_DIRECTION 1:_ In the forum thread, on what date did Variant post?

_QUOTED PASSAGE:_
Awesome that i lose rep then right?
and if you are reffering to me with the homophobia, i dont have it just FYI. I legitimately despise any homo that dresses all scenester like that and is a pure flaming faggot. ive met several guys that you couldnt tell if they were gay until someone told you, and they were kickass guys. 
once again i guess ill lose rep and whatnot but who fucking cares this is just a forum for seven string guitars. if i lose rep because i hate scenefaggotflamers then so be it.


----------



## t o k u g a w a (Mar 25, 2010)

This band is bad.

What's wrong with V necks?


----------



## xiphoscesar (Mar 25, 2010)

cyril v said:


> but you definitely lose some cool points for overreacting a bit.


----------



## Variant (Mar 25, 2010)

> I don't think it's as much about these particular bands having "hardcore" influences as much is it is that they're pretty shitty and their "scene kid"-uniforms are a bit lame. I could understand maybe one of them dressing the same, two? sure... all of them? Thats a uniform. Just because they are all dressed to be ultra "hip", doesn't mean that they deserve any respect. I'm sure if they were actually good, people would look past them looking like idiots, but thats not that case.



Yeah, I really think it has *way more* to do with the cliquey/faddy nature of it all, and not anything in specific (ear plugs, hair straightener, breakdowns, etc.). Real metal guys, no matter what we look like, can smell this sort of bandwagon shit a mile away.

_EXTRACTED RECORDS:_
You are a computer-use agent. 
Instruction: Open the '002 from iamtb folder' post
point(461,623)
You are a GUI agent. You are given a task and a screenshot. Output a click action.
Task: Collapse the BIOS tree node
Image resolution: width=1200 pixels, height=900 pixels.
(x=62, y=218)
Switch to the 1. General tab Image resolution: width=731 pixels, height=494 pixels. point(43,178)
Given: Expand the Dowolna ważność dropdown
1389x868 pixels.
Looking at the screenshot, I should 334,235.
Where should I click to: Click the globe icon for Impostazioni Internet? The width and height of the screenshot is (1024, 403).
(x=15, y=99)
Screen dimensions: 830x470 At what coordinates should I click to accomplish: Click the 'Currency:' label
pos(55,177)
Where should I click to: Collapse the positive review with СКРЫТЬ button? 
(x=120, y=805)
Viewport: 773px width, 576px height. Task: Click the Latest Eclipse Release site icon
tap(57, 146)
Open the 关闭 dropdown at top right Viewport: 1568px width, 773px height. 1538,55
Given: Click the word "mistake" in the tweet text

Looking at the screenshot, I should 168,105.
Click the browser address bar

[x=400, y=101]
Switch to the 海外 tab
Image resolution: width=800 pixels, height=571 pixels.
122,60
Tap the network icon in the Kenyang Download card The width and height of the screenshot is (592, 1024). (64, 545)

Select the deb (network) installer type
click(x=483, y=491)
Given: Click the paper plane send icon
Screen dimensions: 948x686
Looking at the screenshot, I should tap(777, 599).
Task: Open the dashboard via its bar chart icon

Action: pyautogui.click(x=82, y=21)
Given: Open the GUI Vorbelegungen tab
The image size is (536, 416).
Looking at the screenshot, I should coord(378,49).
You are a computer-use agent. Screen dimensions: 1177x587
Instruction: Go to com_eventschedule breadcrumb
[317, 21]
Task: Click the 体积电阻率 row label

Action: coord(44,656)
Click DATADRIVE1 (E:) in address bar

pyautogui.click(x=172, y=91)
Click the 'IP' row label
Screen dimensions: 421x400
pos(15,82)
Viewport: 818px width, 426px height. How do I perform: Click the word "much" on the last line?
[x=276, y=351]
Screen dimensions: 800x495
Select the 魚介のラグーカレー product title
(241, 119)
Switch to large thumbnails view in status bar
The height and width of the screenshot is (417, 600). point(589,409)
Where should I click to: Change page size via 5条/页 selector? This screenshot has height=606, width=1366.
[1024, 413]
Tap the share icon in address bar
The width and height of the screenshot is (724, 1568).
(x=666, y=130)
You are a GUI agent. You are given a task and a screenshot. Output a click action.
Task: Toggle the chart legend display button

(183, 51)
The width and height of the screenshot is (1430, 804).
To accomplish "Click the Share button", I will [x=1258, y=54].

_DIRECTION 2:_ Convert the stretch of records from the line containing "Viewport: 773px width, 576px" through the line containing "Open the 关闭" into a JSON list of strings, one string per line, with blank lines omitted.

_OUTPUT 1:_ Mar 25, 2010

_OUTPUT 2:_
[
  "Viewport: 773px width, 576px height. Task: Click the Latest Eclipse Release site icon",
  "tap(57, 146)",
  "Open the 关闭 dropdown at top right Viewport: 1568px width, 773px height. 1538,55"
]